Vermilion Schools Approves Drug Tests
VERMILION, Ohio — Before they can play football or march with the band, students in the Vermilion school district will have to prove they are drug-free.
Monday night, the school board voted unanimously, 5-to-0 to approve drug testing for some students.
District leaders say the plan is not punitive, but meant to deter students from using drugs.
“I think we’ve come to a point in our community in this time that we need to do something drastic and we need to implement mandatory drug testing for as many kids as we legally can do, we’ve gotta save kids’ lives,” said Vermilion school board vice president Dale Dawson.
Vermilion school board members approved the plan to require any high school student who wants to participate in sports, extra-curricular activities or obtain a parking pass, to submit to regular drug testing.
The testing would apply to students from 8th to 12th grade.
“I think it’s a pretty good idea to make sure kids are safe and they don’t take drugs,” said incoming 7th grader Lauren Volzer.
“I think it’s a great idea…I coached here for many years and I teach in another school district outside of this district, we’ve had it for probably 15 years…drug policy…and it’s just a great out for the students,” said Tim Volzer.
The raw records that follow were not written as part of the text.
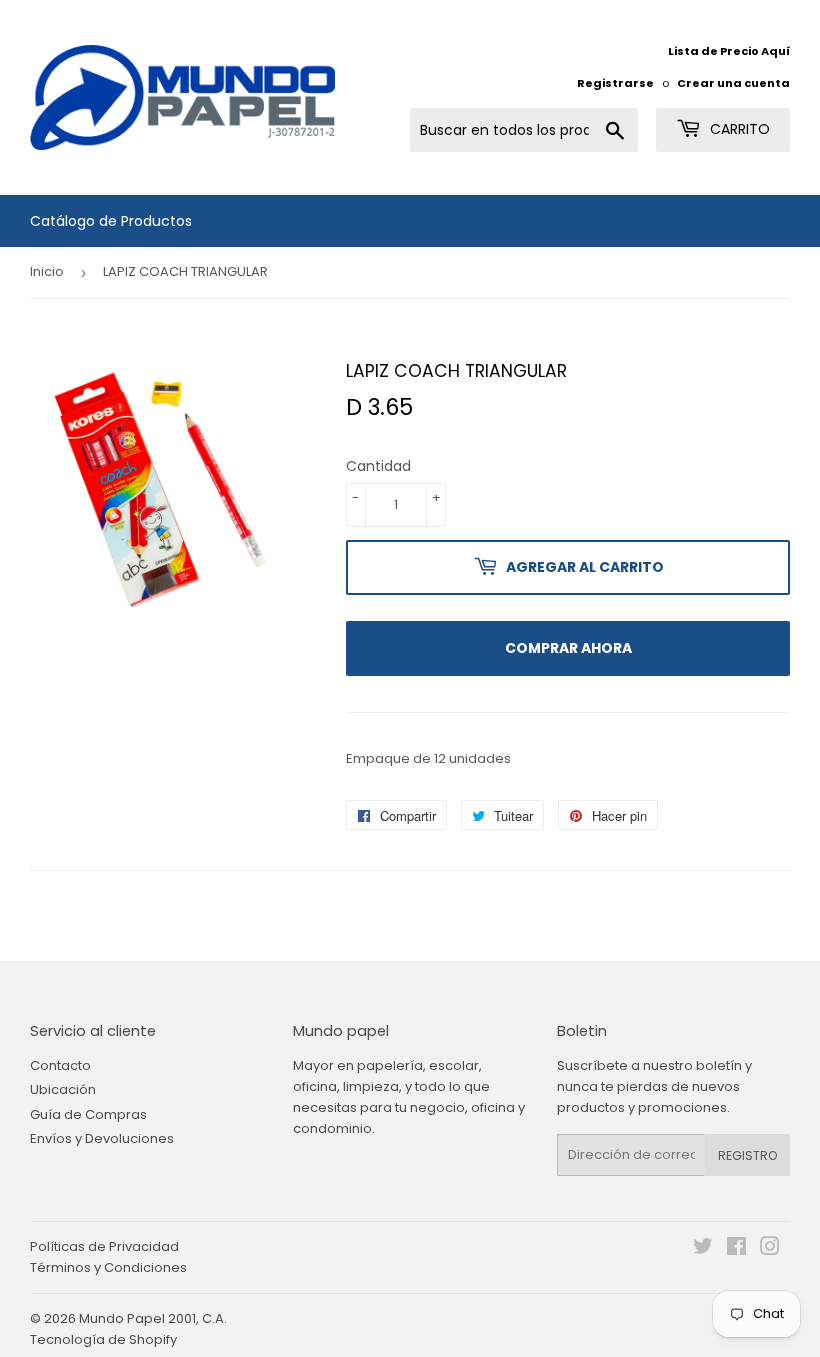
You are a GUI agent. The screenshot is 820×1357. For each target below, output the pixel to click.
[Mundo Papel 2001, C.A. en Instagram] (770, 1249)
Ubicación (63, 1089)
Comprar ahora (568, 648)
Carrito (738, 129)
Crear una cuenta (733, 83)
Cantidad (378, 466)
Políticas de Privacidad (104, 1246)
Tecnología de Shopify (103, 1339)
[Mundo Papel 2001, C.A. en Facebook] (736, 1249)
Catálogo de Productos (111, 221)
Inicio (47, 271)
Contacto (60, 1065)
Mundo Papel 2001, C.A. (153, 1318)
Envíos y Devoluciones (102, 1138)
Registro (747, 1155)
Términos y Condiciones (108, 1267)
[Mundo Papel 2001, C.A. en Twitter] (703, 1249)
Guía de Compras (88, 1114)
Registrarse (615, 83)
“It helps the kids, gives them an out…if somebody approaches them, they can say I’m not doing any drugs, I don’t want to get caught, I want to play sports,” said Lisa Volzer.
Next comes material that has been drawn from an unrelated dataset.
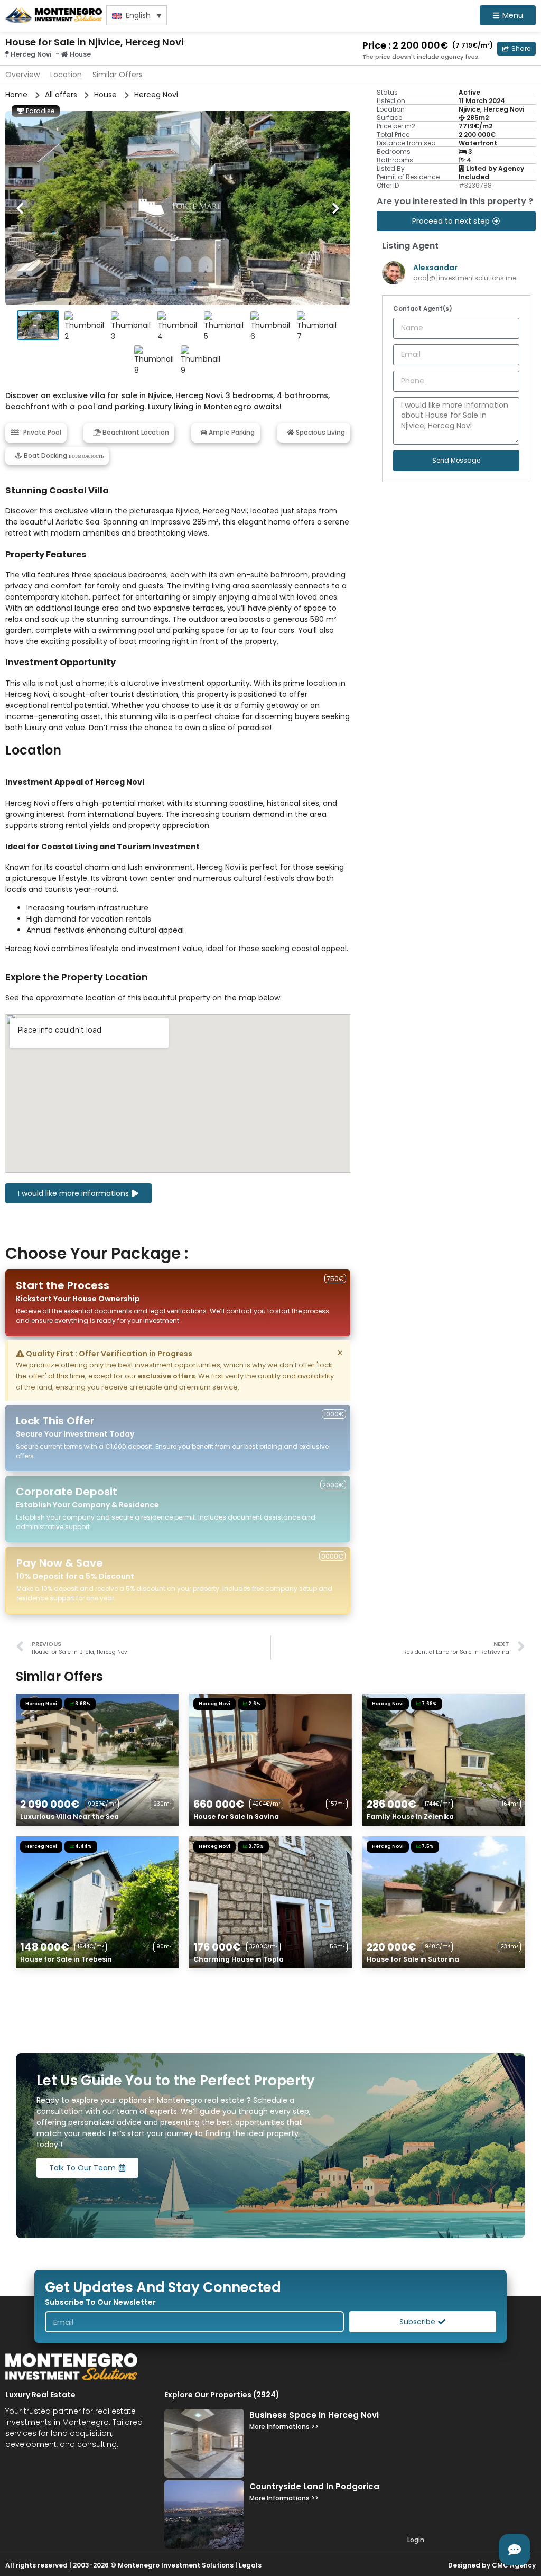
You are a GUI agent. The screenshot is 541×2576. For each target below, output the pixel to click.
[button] (516, 49)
The superintendent and school board members say Vermilion is no different than any other community, but admit they need to address the problem.
“We’re looking to basically put a suit of armor on students when they go out to an event or when they go out where there possibly might be illegal substances, the kids can say sorry I can’t do that, I’m going to possibly be tested and therefore it gives them a reason to say no,” said superintendent Philip Pempin.
The testing will be done by a certified medical lab several times a year.
Students who test positive will not be suspended or expelled, but they must agree to go to counseling and sit out of their extra-curricular activity on a first offense.
“When we lost a student to a drug overdose, I was devastated,” said retired Vermilion teacher Terry Smith.
The school district will pay for the cost of the testing.
“What is a life worth? I can’t put a dollar amount, I think if it cost a million dollars to protect our students and to prevent another death, it would be well worth it,” Smith added.
The drug testing policy goes into effect this school year.
The superintendent also discussed the possibility of offering drug testing on a voluntary basis for the student body in general.